Root then strode to the microphone and threw his support to Barr in exchange for the vice-presidential nomination.
That was pretty much all she wrote. Ruwart could not even make herself say she'd support Barr in her concession speech. Instead, she later nominated Steve Kubby for VP in order to balance the ticket. The strategy might have worked, except that at least a couple dozen delegates had left the floor in disgust, and their votes would have made the difference.
So now the Libertarian Party, in its new incarnation as the plaything for Richard Viguerie, Bob Barr, Shane Corey, Steve Gordon, and Wayne Allyn Root, is poised to enter the presidential lists, with the Barr folks trumpeting loudly the Rasmussen polling that already gives him 6% nationwide.
In some key states--Nevada and Georgia come to mind--Barr/Root arguably has the chance to throw the state from McCain to Obama, just as Ralph Nader might tilt Michigan the other way.
Meanwhile, I'm left wondering who to support and where to go in the general election. I am not leaving the Libertarian Party. The Libertarian Party of Delaware is just beginning to find its feet, and we've got a lot of work to do.

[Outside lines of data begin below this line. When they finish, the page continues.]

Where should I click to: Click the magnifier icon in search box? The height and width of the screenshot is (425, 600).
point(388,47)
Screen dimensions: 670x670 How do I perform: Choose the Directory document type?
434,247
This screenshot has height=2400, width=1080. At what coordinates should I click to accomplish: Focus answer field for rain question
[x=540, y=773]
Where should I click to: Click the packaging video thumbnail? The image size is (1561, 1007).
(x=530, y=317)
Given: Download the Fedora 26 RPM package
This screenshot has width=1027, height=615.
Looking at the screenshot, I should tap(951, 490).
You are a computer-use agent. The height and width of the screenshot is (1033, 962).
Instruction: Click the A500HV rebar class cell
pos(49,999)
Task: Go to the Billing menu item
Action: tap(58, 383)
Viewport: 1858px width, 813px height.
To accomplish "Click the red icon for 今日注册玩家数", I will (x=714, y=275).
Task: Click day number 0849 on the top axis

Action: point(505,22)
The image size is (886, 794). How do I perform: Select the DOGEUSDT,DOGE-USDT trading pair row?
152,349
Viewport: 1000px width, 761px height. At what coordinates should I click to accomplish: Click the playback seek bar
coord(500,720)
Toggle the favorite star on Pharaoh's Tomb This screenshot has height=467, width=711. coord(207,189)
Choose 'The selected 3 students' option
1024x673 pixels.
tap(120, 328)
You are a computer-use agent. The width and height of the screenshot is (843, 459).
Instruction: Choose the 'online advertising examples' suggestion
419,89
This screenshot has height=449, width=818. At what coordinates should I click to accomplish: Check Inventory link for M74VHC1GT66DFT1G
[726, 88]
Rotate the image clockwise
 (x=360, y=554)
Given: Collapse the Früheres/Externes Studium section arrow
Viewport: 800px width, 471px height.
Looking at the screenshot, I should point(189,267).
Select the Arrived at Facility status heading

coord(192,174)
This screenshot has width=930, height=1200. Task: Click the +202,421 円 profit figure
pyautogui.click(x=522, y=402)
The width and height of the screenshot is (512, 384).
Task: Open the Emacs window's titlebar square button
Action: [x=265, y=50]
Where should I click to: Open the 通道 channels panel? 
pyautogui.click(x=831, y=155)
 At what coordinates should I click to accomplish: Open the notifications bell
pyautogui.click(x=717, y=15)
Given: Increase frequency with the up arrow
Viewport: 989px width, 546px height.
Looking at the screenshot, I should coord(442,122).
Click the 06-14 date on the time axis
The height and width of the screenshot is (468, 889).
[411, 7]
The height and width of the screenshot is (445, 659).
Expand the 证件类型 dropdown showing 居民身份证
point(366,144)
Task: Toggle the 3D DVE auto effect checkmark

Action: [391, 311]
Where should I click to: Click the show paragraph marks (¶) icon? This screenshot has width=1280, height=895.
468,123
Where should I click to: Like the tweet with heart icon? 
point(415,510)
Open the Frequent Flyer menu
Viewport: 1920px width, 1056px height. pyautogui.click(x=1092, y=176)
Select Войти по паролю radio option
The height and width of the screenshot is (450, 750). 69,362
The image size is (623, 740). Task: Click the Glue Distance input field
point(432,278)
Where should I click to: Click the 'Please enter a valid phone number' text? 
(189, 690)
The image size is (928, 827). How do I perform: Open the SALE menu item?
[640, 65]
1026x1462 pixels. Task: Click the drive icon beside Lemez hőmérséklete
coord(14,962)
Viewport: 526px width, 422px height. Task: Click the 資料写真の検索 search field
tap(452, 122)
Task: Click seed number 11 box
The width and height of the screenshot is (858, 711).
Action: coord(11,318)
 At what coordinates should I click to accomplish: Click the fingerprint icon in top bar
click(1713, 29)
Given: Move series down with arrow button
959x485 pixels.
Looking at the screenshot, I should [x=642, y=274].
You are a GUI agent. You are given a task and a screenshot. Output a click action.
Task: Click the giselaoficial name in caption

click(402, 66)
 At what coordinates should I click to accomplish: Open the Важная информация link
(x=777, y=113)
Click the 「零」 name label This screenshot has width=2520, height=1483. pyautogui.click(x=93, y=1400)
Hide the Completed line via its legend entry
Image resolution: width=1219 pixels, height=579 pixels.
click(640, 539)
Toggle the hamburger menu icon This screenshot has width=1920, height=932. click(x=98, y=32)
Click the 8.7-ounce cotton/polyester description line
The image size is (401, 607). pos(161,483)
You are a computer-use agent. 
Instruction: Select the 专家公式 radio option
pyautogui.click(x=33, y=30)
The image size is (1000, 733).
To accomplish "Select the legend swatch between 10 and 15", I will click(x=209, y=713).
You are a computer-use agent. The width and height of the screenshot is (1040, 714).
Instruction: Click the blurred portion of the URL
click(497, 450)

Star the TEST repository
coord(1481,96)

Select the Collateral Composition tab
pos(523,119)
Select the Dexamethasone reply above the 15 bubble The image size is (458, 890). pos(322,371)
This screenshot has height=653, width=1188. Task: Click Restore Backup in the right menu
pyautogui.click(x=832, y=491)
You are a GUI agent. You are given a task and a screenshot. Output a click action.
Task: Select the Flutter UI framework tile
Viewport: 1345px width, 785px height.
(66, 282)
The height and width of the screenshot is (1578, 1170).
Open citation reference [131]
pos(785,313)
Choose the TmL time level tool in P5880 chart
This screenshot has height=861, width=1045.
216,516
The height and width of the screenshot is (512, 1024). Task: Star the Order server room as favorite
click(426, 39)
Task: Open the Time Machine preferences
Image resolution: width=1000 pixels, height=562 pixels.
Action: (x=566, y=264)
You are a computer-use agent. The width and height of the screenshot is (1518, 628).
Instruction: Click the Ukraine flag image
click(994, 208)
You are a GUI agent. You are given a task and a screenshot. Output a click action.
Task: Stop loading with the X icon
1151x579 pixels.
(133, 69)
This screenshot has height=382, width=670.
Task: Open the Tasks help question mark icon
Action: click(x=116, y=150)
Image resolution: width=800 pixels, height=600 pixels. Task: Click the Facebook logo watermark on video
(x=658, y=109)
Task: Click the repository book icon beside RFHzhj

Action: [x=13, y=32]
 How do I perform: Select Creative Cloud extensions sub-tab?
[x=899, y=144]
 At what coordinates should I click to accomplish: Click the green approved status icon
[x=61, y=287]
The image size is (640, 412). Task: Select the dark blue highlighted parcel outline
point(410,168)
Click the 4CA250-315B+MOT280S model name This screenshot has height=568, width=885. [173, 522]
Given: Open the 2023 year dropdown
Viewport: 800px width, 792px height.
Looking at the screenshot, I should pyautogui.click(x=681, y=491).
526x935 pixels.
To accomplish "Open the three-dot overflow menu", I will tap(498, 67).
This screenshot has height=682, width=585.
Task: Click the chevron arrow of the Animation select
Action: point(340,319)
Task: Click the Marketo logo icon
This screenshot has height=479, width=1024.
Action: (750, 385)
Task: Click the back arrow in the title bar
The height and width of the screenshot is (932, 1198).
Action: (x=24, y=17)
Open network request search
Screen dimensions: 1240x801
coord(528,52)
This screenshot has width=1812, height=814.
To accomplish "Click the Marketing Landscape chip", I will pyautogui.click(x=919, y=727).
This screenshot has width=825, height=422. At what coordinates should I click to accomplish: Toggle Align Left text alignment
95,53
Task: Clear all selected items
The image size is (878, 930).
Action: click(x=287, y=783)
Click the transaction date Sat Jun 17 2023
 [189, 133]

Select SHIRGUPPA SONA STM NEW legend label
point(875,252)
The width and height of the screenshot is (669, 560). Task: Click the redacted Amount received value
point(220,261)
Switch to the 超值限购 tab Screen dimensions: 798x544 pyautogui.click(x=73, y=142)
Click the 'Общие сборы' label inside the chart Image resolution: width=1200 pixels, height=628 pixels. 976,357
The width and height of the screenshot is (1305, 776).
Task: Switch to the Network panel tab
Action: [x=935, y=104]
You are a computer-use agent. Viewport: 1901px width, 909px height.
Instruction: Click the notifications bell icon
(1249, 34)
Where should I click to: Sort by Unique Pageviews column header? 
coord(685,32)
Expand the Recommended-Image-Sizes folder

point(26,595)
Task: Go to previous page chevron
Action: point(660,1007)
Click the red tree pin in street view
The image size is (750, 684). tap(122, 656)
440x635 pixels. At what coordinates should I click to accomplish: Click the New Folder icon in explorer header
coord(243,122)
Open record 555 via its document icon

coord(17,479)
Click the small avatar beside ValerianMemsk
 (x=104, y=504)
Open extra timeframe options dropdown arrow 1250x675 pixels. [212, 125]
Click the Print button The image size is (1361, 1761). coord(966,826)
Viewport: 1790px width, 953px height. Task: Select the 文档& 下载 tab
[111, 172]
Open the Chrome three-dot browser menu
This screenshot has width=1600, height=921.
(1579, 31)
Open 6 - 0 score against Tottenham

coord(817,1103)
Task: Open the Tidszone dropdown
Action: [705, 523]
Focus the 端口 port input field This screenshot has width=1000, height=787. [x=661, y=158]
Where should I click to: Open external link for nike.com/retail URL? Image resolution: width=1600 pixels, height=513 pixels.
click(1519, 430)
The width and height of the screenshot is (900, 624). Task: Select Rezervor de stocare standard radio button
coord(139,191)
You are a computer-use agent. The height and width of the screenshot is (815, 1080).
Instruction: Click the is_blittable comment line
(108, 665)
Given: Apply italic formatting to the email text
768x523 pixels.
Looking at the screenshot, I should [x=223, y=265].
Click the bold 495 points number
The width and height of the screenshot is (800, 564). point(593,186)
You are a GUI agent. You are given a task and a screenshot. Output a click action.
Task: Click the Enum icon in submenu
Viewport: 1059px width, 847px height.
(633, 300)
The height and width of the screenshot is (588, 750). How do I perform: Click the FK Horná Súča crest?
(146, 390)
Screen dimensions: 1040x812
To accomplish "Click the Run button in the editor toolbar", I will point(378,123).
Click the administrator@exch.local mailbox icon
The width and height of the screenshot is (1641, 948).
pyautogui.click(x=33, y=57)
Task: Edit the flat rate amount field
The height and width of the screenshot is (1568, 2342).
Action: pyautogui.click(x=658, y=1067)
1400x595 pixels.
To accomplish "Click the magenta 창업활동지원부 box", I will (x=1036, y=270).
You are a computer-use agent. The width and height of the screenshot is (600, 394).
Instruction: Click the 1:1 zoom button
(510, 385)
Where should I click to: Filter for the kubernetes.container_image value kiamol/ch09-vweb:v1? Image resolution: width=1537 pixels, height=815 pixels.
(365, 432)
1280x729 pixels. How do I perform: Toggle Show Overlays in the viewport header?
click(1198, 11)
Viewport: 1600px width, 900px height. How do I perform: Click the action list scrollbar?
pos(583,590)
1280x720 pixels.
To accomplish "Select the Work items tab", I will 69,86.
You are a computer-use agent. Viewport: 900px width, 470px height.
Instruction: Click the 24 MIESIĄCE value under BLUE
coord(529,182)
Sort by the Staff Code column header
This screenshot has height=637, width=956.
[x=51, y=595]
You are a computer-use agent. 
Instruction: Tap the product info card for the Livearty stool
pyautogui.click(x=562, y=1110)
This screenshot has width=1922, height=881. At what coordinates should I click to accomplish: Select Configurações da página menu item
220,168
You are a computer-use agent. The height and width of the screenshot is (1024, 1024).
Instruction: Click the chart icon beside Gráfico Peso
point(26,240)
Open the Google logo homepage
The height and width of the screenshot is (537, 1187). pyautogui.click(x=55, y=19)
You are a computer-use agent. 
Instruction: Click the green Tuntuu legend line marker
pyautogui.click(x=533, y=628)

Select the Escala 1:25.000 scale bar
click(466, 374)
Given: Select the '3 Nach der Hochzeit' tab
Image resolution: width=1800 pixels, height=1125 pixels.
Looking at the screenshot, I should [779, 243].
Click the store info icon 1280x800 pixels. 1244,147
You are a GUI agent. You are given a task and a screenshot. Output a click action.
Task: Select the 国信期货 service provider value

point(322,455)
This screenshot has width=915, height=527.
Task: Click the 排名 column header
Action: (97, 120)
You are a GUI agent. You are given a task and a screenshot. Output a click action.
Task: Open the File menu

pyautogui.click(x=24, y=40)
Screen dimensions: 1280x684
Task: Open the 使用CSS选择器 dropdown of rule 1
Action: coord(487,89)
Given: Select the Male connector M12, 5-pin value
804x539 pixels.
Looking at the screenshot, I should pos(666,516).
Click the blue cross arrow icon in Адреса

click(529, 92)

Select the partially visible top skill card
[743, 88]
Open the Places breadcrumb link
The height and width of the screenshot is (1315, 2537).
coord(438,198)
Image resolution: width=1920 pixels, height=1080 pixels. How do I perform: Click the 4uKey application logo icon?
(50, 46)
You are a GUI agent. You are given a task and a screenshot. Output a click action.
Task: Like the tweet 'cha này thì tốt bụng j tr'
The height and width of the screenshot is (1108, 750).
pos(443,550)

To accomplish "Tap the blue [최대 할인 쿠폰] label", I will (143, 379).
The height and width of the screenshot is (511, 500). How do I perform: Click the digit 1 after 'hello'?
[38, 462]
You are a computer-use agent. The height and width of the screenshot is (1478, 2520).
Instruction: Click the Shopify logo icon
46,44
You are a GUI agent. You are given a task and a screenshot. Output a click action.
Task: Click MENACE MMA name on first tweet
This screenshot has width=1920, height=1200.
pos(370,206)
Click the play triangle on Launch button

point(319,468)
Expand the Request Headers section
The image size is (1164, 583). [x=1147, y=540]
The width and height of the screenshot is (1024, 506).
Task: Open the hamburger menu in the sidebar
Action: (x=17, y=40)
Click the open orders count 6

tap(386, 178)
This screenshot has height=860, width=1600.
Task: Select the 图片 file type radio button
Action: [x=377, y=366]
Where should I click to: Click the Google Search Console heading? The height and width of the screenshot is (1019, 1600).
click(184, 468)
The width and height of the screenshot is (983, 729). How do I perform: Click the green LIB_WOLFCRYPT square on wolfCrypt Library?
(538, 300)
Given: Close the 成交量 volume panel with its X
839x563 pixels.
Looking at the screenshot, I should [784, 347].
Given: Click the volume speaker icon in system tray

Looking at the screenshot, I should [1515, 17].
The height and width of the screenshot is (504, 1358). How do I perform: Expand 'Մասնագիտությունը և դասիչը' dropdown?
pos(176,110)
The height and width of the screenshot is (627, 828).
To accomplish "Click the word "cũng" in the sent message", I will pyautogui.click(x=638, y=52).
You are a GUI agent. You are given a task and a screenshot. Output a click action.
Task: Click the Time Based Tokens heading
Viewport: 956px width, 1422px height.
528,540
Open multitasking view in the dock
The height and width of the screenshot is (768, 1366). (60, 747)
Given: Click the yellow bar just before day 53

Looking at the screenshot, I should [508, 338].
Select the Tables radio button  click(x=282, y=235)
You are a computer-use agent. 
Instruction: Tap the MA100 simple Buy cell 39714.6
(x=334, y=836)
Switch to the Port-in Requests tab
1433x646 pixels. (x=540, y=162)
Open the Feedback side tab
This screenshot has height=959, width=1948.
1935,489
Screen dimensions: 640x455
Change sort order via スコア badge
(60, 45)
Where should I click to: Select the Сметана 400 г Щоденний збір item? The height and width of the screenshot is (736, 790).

My own preferred candidate, Dr George Phillies, is out. McCain favors preemptive war. Obama is for increasing the defense budget and the size of the military, while simultaneously creating massive new social programs. Barr has a history of police-state, anti-gay, pro-war on drugs legislation and a cheesy mustache. Chuck Baldwin of the Constitution Party is strongly anti-abortion. Cynthia McKinney for the Greens is--to put it mildly--a loon, and Ralph Nader is a gadfly rather than a candidate.
Obviously I am going about this the wrong way. So let's backtrack:
Here are my three most important issues:
1) Foreign policy/defense: I want American imperialism rolled back and American interventionism halted, as the same time we begin to pull free from the military/industrial complex by slashing the budgets for defense and homeland security to reasonable levels.
2) Civil libertarian issues: I want to see gay marriage legalized; drugs decriminalized; Real ID abolished; the Patriot Act gutted; and immigrants viewed as human beings. I want intrusive government the hell out of my life.
3) Fiscal sanity: I want a government that stops growing and taking an ever-expanding bite out of my paycheck; I want to see wasteful programs cut, and to have Congress faced with the same sort of imperative the Delaware General Assembly had to face this year: balancing the budget.
So you tell me: if that's what I want, who is my best candidate?